Stanfill is also moving from a two-theater center that serves 500,000 patrons a year to a complex whose various theaters serve four million patrons annually. The Music Center is also in the midst of several ambitious projects, including the reconfiguration of the Ahamanson Theatre and the construction of the $200-million Walt Disney Concert Hall, scheduled to open in 1997.

And, while Stanfill played a major role in programming at Wolf Trap, his job here will be primarily as a fund-raiser. Music Center chairman and acting president Robert B. Egelston said that, while the center predicts Stanfill's experience will attract donors and lead to improved relations with the center's resident companies, the new appointee will not make artistic decisions.

Aside from brief comments he made following his appointment Monday, Stanfill has been unavailable for comment. He left the country Tuesday for Grenoble, France--birthplace of his wife, Brigitte--where each year he vacations at the end of Wolf Trap's summer season.

But his East Coast colleagues, as well as members of the Music Center search committee who recommended him after considering 151 candidates, say that despite the differences in the positions, Stanfill is the right candidate for the job.

Along with their differences, Wolf Trap and the Music Center present the same fund-raising challenge. A Wolf Trap board member says Stanfill was in charge of raising between $10 million and $12 million a year. The Music Center's 1992-93 fund-raising goal--which it missed by $1.6 million--was $14.5 million.

Unlike Wachtell, who rose to the paid position after many years as a successful volunteer fund-raiser, Stanfill was chosen after an extensive international search by Korn/Ferry International, which narrowed the field to three candidates the Music Center refuses to name.

However, two search committee members confirmed that at least one potential candidate withdrew because of a long association with the Music Center and felt a continued presence would revive the infighting that has split the center's major donors into two bitter camps in recent years: those who supported Wachtell, and those who didn't.

Jean Firstenberg, director of the American Film Institute, acknowledged that she discussed the position with the Music Center, but said she never considered herself a viable candidate.

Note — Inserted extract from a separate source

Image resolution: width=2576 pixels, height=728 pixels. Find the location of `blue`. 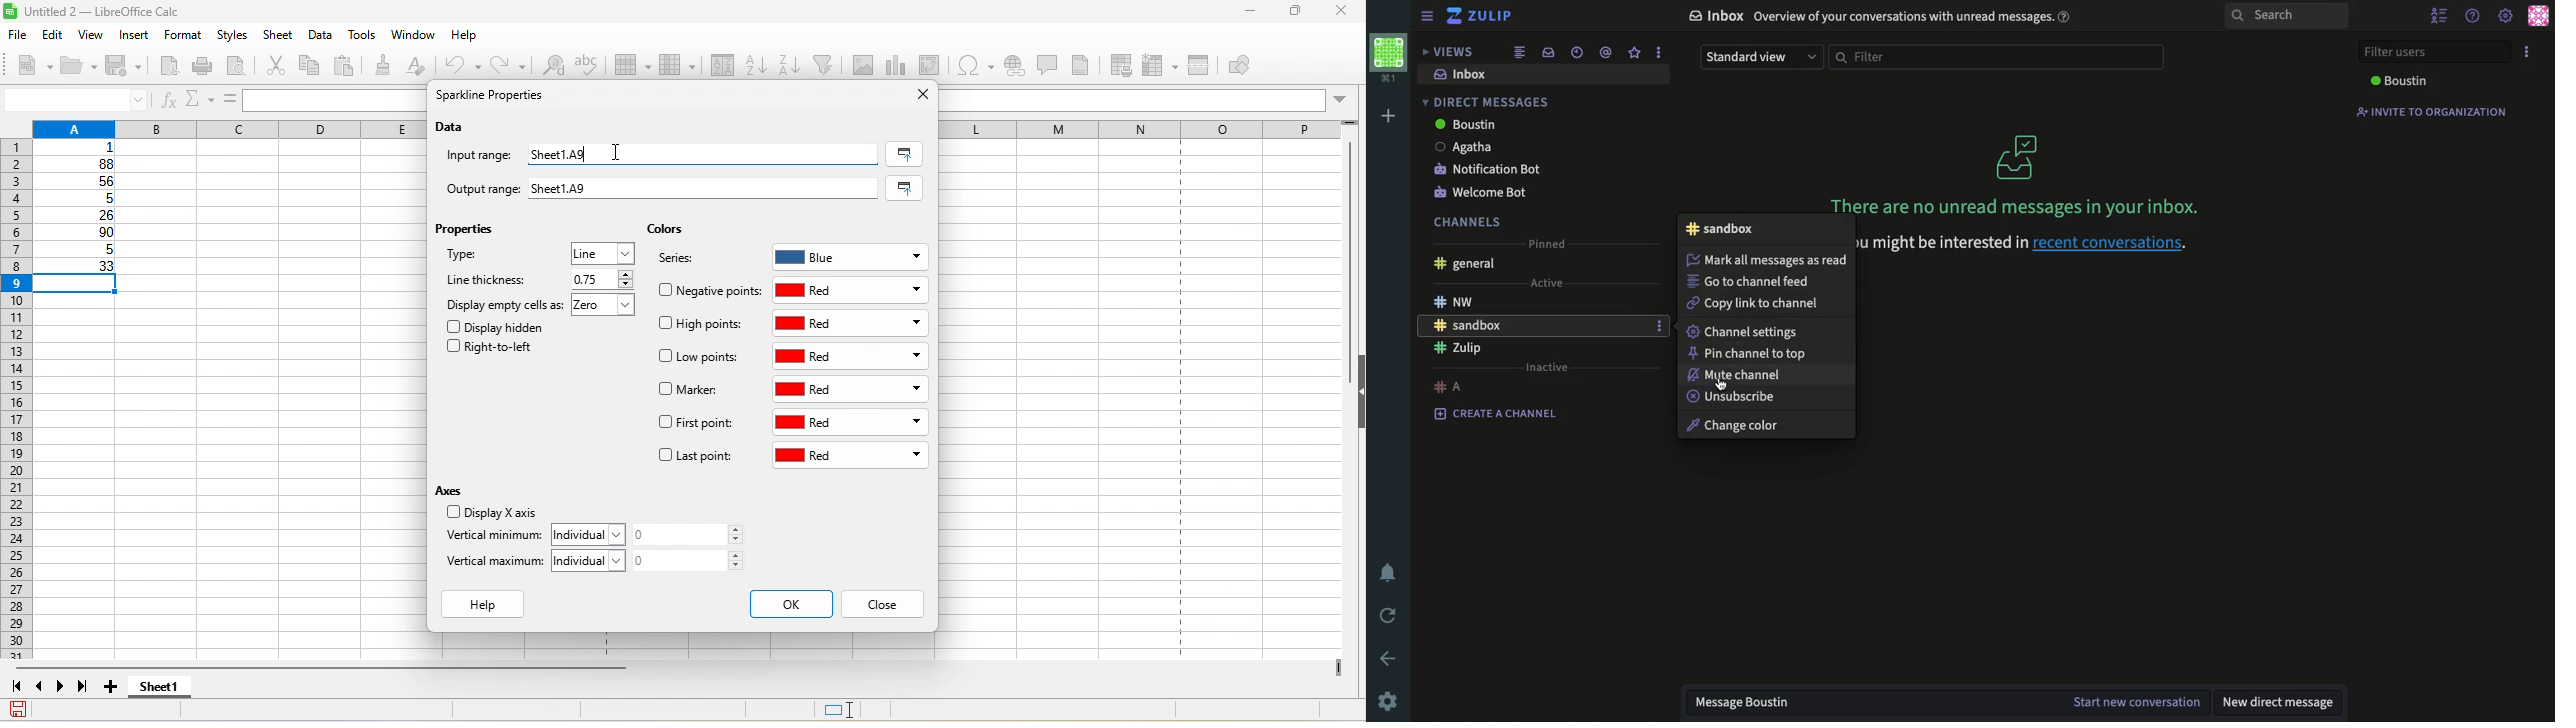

But she said she was delighted by the news that Stanfill, whom she knew personally from her work in Washington, had been named.

"He is an inspiring person," Firstenberg said. "He has a terrific record of accomplishment, and I think it's very exciting to get someone from another part of the country . . . He is a very creative administrator, and a great advocate for the arts."

While tight secrecy surrounded the search, Melanne Verveer, a former Washington arts activist who is now a White House deputy assistant to President Clinton and deputy chief of staff to the First Lady, said that rumors that Stanfill would go to Los Angeles have circulated for weeks. "He has had a great tenure here, he is highly thought of," she said.

Developer James A. Thomas, the former Music Center chairman who saw the center through its most difficult period, was a member of the search committee. "To my knowledge, this has been the first time there has been this kind of search committee," Thomas said. "This was truly a reaching out to say, 'Let's get the best-qualified person, anywhere in this country, or the world.' "

Gerald Arpino, artistic director of the Joffrey Ballet--the Music Center's former resident dance company which performs often at Wolf Trap and still comes to the Dorothy Chandler Pavilion as a guest company--said: "I can say from the Joffrey's experience that Shelton will work closely and imaginatively with companies and audiences to ensure the best possible experience for all."

Wolf Trap board member Robert Eidson said Wolf Trap finances went "from red to black" during Stanfill's tenure. He said Stanfill helped in the final stages of the center's recovery from a major fire in 1982 that destroyed the center's outdoor theater, the Filene Center, and instigated major projects such as creating a "Folk Masters" radio concert series and bringing the Bolshoi Opera to Wolf Trap. "Shelton's been good," he said. "He is not the kind of person who is flamboyant and loud. He's fine with working in the background."